Já no que tange aos direitos coletivos (stricto sensu) do artigo 103, II, do CDC, a coisa julgada se opera ultra partes - ressalvada a hipótese de improcedência por insuficiência de provas – isto é, para além das partes do processo, de forma a atingir todo o grupo, categoria ou classe a quem pertence o direito discutido [43].

Tanto a coisa julgada na ação que tutela direitos difusos, como na que protege direitos coletivos em sentido estrito, será secundum eventum litis, posto que se opera apenas diante das circunstâncias da causa.

No concernente à coisa julgada relativa às ações que tutelam direitos individuais homogêneos – que não são direitos transindividuais; ao revés, têm sujeito determinado e unitário -, a situação é diferente. A sentença que julga esse tipo de ação coletiva examina pretensões individuais, sendo a coisa julgada, nos termos do artigo 103, III, do CDC, erga omnes, somente no caso de procedência da ação, de modo a beneficiar todos os sujeitos titulares dos direitos individuais postulados, bem como seus sucessores. Vê-se aqui nova modalidade de coisa julgada secundum eventum litis, tendo em vista que só operada quando a sentença for de procedência. No caso de improcedência, a coisa julgada não será erga omnes.

O regime da coisa julgada nas ações coletivas ainda possui uma inovação: o transporte da coisa julgada in utilibus para as ações individuais que versem sobre o tema, diante do artigo 104, do CDC. Esse dispositivo possui o intuito de tornar viável o ajuizamento da ação individual, ainda quando pendente ação coletiva para a tutela de direito difuso, coletivo ou individual homogêneo e, ainda de deixar evidente que a tutela coletiva não irá trazer benefícios para aquele que não requerer a suspensão do processo individual no prazo de trinta dias após obter a ciência do ajuizamento da ação coletiva.

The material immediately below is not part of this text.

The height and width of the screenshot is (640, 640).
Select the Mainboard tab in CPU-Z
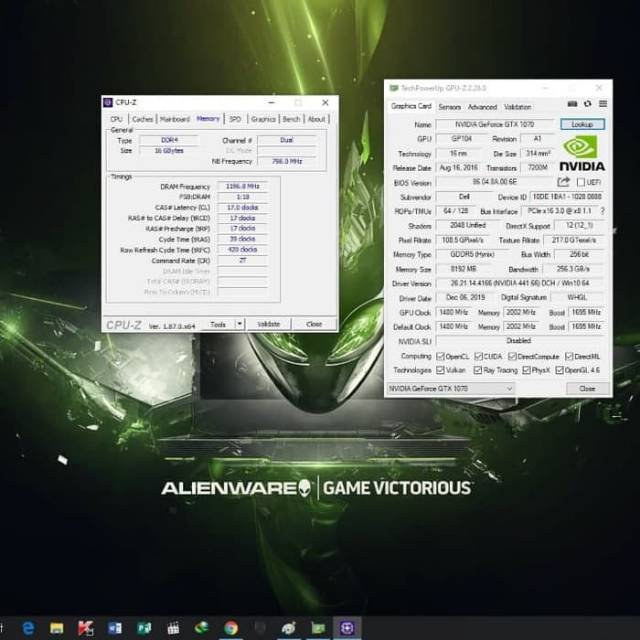pyautogui.click(x=174, y=119)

Por fim, vale suscitar inconstitucionalidade do artigo 16 da Lei nº 7.347/85. Sua atual redação, dada pela Lei nº 9.494/97 assim dispõe:

"Art. 16. A sentença civil fará coisa julgada erga omnes, nos limites da competência territorial do órgão prolator, exceto se o pedido for julgado improcedente por insuficiência de provas, hipótese em que qualquer legitimado poderá intentar outra ação com idêntico fundamento, valendo-se de nova prova."

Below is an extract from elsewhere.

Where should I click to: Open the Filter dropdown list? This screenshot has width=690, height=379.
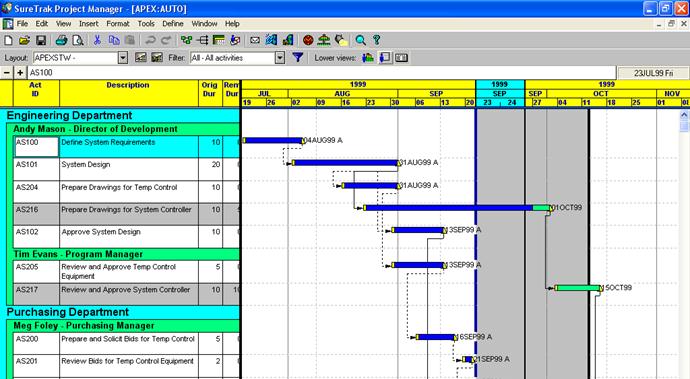click(280, 58)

Segundo Marinoni, houve, em relação às ações coletivas que não dizem respeito a relações de consumo – uma vez que estas seriam especificamente regidas pelo CDC, que não tem nenhuma previsão nesse sentido -, tentativa de limitação dos efeitos da sentença - já que limitar a abrangência da coisa julgada seria impossível, descaracterizando o próprio instituto. Nesse sentido:

"Os efeitos concretos da decisão (que se operam no mundo real) operam-se em sentidos imprevisíveis e não podem ser contidos pela vontade do legislador. Assim como uma pessoa divorciada não pode ser divorciada apenas na cidade onde foi prolatada a sentença de seu divórcio (passando a ser casada em outros municípios), uma sentença proferida em ação coletiva não pode ter seus efeitos limitados a certa porção do território nacional. Os efeitos da sentença operam onde devem operar, e não onde o queira que eles se verifiquem" [44].

Não se pode olvidar a característica marcante dos direitos coletivos lato sensu (já discutidos no presente trabalho), fato que reforça a conclusão de que outorgar limites à coisa julgada ou aos efeitos da sentença seria, indubitavelmente, conferir a um só direito a possibilidade de dois tratamentos diferenciados, em que pese tal regra ser aplicada pelos tribunais.

3.3Coisa julgada nas ações coletivas: Anteprojeto de Código Brasileiro de Processos Coletivos

Nas ações coletivas de que trata o anteprojeto, a coisa julgada encontra-se disciplinada em seu artigo 13.

A sentença fará coisa julgada erga omnes, exceto se o pedido for julgado improcedente por insuficiência de provas, hipótese em que qualquer legitimado poderá intentar outra ação, com idêntico fundamento valendo-se de nova prova.

Tratando-se de interesses ou direitos individuais homogêneos, em caso de improcedência do pedido, os interessados poderão propor ação a título individual.

Os efeitos da coisa julgada nas ações em defesa de interesses ou direitos difusos ou coletivos não prejudicarão as ações de indenização por danos pessoalmente sofridos, propostas individualmente ou na forma prevista neste código, mas, se procedente o pedido, beneficiarão as vítimas e seus sucessores, que poderão proceder à liquidação e à execução, nos termos dos artigos 34 e 35 do anteprojeto, aplicando-se, inclusive, essa lógica à sentença penal condenatória.

Mesmo na hipótese de sentença de improcedência, fundada nas provas produzidas, qualquer legitimado poderá intentar outra ação, com idêntico fundamento, no prazo de 2 (dois) anos contados do conhecimento geral de descoberta de prova nova, superveniente, que não poderia ser produzida no processo, desde que idônea, por si só, para mudar seu resultado. Essa faculdade, nas mesmas condições, fica assegurada ao demandado da ação coletiva julgada procedente.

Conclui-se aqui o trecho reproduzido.